TASK REQUIREMENTS >> For this exercise, return all the data exactly as it stands.
(LISTED ENTRIES)
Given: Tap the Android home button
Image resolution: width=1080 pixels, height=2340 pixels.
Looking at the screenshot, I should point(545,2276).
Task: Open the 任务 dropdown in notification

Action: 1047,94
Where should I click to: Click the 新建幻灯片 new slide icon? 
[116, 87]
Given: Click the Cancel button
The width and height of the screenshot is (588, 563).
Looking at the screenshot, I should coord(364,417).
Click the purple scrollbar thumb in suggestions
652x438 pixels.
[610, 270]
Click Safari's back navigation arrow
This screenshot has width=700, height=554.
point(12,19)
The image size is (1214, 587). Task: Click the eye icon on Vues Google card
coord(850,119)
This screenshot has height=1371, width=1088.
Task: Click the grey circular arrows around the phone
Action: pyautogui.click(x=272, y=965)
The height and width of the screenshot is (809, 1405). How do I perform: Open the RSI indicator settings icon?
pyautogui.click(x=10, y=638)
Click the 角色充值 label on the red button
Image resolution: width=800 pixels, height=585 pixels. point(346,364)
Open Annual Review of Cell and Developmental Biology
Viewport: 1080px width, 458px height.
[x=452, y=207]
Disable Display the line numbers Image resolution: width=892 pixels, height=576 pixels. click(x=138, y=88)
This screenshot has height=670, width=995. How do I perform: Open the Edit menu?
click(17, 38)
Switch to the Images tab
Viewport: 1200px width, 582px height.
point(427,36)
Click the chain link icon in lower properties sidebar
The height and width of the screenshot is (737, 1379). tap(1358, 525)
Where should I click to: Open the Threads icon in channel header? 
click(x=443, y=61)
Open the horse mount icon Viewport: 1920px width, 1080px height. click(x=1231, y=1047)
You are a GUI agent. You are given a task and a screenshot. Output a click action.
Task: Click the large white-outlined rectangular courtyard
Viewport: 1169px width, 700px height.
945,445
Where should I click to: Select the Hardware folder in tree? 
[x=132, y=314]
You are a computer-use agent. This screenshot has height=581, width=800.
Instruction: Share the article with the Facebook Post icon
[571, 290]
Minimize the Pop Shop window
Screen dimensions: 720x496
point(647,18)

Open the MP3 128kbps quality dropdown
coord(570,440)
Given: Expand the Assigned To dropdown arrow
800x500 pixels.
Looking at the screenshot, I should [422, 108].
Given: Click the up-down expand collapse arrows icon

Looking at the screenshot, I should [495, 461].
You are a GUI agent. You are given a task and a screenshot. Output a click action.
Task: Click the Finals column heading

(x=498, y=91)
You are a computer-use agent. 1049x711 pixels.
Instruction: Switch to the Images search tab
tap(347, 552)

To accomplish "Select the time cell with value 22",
(End LISTED ENTRIES)
TASK ANSWER >>
Given: Tap the Android home button
Image resolution: width=1080 pixels, height=2340 pixels.
Looking at the screenshot, I should point(545,2276).
Task: Open the 任务 dropdown in notification

Action: 1047,94
Where should I click to: Click the 新建幻灯片 new slide icon? 
[116, 87]
Given: Click the Cancel button
The width and height of the screenshot is (588, 563).
Looking at the screenshot, I should coord(364,417).
Click the purple scrollbar thumb in suggestions
652x438 pixels.
[610, 270]
Click Safari's back navigation arrow
This screenshot has width=700, height=554.
point(12,19)
The image size is (1214, 587). Task: Click the eye icon on Vues Google card
coord(850,119)
This screenshot has height=1371, width=1088.
Task: Click the grey circular arrows around the phone
Action: pyautogui.click(x=272, y=965)
The height and width of the screenshot is (809, 1405). How do I perform: Open the RSI indicator settings icon?
pyautogui.click(x=10, y=638)
Click the 角色充值 label on the red button
Image resolution: width=800 pixels, height=585 pixels. point(346,364)
Open Annual Review of Cell and Developmental Biology
Viewport: 1080px width, 458px height.
[x=452, y=207]
Disable Display the line numbers Image resolution: width=892 pixels, height=576 pixels. click(x=138, y=88)
This screenshot has height=670, width=995. How do I perform: Open the Edit menu?
click(17, 38)
Switch to the Images tab
Viewport: 1200px width, 582px height.
point(427,36)
Click the chain link icon in lower properties sidebar
The height and width of the screenshot is (737, 1379). tap(1358, 525)
Where should I click to: Open the Threads icon in channel header? 
click(x=443, y=61)
Open the horse mount icon Viewport: 1920px width, 1080px height. click(x=1231, y=1047)
You are a GUI agent. You are given a task and a screenshot. Output a click action.
Task: Click the large white-outlined rectangular courtyard
Viewport: 1169px width, 700px height.
945,445
Where should I click to: Select the Hardware folder in tree? 
[x=132, y=314]
You are a computer-use agent. This screenshot has height=581, width=800.
Instruction: Share the article with the Facebook Post icon
[571, 290]
Minimize the Pop Shop window
Screen dimensions: 720x496
point(647,18)

Open the MP3 128kbps quality dropdown
coord(570,440)
Given: Expand the Assigned To dropdown arrow
800x500 pixels.
Looking at the screenshot, I should [422, 108].
Given: Click the up-down expand collapse arrows icon

Looking at the screenshot, I should [495, 461].
You are a GUI agent. You are given a task and a screenshot. Output a click action.
Task: Click the Finals column heading

(x=498, y=91)
You are a computer-use agent. 1049x711 pixels.
Instruction: Switch to the Images search tab
tap(347, 552)

To accomplish "Select the time cell with value 22",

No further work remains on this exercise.